Fora por uma tardinha, amigavelmente desnublada – bem se lembrava do começo! – por
uma tardinha de beleza, aparentemente sem perfídia, tão límpida era! Lia, a gracejar, um tanto
entibiado contudo, as primeiras notícias nos jornais, assentado à banqueta do café “Belas-Artes”, com
o Florêncio e o Artur, colegas da repartição.
- “Estão bem portanto os que gostam de espanholas, hein, Florêncio!”
- É, mas estas dão abraço de tamanduá!”
As gargalhadas do rapaz loiro, de bigodes à Kaiser, provocaram escândalo no espaço
tumultuoso e irritantemente cheiroso do café, onde caras assustadiças, tenebrosas, voltaram-se para
a origem blasfema daquele riso franco.
Ele também rira – ele, que já sentia as pernas bambas e quentes, um abafamento interior,
um mal-estar geral, desconcertante, já começando a desencorajá-lo. Contudo o que mais o afligia era
o pequeno vulto “dela”, a lhe aparecer à mente, incerto, como que a tombar, de cabeça muito lassa
sobre o pescoço! tombar, amparado pelas mãos dele...
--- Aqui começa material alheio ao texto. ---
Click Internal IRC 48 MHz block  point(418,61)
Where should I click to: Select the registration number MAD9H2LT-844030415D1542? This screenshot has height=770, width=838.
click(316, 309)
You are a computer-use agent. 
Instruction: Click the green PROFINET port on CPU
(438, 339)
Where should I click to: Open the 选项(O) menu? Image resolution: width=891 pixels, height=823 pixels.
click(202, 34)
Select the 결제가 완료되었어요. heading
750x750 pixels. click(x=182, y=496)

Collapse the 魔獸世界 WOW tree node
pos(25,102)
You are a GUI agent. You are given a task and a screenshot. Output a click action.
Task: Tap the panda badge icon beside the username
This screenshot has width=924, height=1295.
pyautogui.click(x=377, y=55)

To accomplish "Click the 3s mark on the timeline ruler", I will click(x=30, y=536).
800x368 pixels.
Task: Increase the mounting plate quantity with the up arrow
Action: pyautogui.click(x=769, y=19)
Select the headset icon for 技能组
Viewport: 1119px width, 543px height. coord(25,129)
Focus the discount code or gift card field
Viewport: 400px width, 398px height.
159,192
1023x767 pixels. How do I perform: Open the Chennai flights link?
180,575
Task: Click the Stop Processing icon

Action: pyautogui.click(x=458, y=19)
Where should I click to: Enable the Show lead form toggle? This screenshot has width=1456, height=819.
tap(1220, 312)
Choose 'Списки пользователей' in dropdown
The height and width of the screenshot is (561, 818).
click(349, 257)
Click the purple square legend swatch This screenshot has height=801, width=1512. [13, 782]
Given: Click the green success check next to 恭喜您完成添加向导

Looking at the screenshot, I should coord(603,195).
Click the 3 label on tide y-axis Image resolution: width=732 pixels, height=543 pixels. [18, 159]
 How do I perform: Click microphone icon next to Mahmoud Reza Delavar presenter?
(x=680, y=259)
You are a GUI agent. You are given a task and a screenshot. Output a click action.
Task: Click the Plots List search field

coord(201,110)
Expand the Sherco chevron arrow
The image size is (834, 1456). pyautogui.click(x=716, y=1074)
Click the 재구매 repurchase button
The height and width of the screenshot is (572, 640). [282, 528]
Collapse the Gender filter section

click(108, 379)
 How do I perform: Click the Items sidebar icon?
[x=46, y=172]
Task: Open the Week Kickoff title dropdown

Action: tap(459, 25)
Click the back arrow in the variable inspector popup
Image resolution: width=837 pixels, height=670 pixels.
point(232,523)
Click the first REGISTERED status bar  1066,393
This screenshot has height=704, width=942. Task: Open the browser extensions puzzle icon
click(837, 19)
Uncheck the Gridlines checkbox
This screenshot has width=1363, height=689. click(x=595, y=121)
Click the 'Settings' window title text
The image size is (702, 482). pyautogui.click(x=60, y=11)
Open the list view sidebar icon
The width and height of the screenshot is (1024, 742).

Experimentou mesmo uma sensação estranha ao abraçá-la, aquela tarde, mal transpôs o
largo portal daquela sua casa antiga; este mesmo portal que ali estava, com uma alma danada e
ingrata na sua indiferença de portal, esperando abrir-se para o último abraço... no instante supremo!
- Arrepios de fraqueza ele os tinha, freqüentes... Magoavam-no menos porém que os
arrepios, macabramente despersonalizadores a o epileptizarem pelo corpo, às vezes todas que ele se
lembrava da horrenda catástrofe!
Coitadinha!
Aquela tarde!... Aquela tarde, mudada a roupa, ele a carregara no colo e apertando ao peito
o amável fardo, fora pilheriar à janela do fundo com a modistazinha e com outros vizinhos que, por
acaso, puseram a cabeça amiga pela pan-abertura daquelas janelas rasgadas no desvario da procura
de ar, pelo espaço que ia até o morro...
Não apareceram vários, naturalmente já adoentados. A modista todavia franqueou-lhe ao
olhar o seu pitoresco rostinho, de uma beleza petulante, rueira, de narizito arrebitado e escandalizou
na quietude daqueles fundos de quintais:
- Olá, seu viúvo! Como se vai com a espanhola? Parece que já está atacado... tem a cara
que parece a de um caju seco!
Ria, como uma louquinha!
- “E a Estelita? Que olhos grandes e espantados tem ela! Boa noite, senhor viúvo!”,
arrematou a parolagem, como sempre, a graciosa costureirita fiel àquele cumprimento!...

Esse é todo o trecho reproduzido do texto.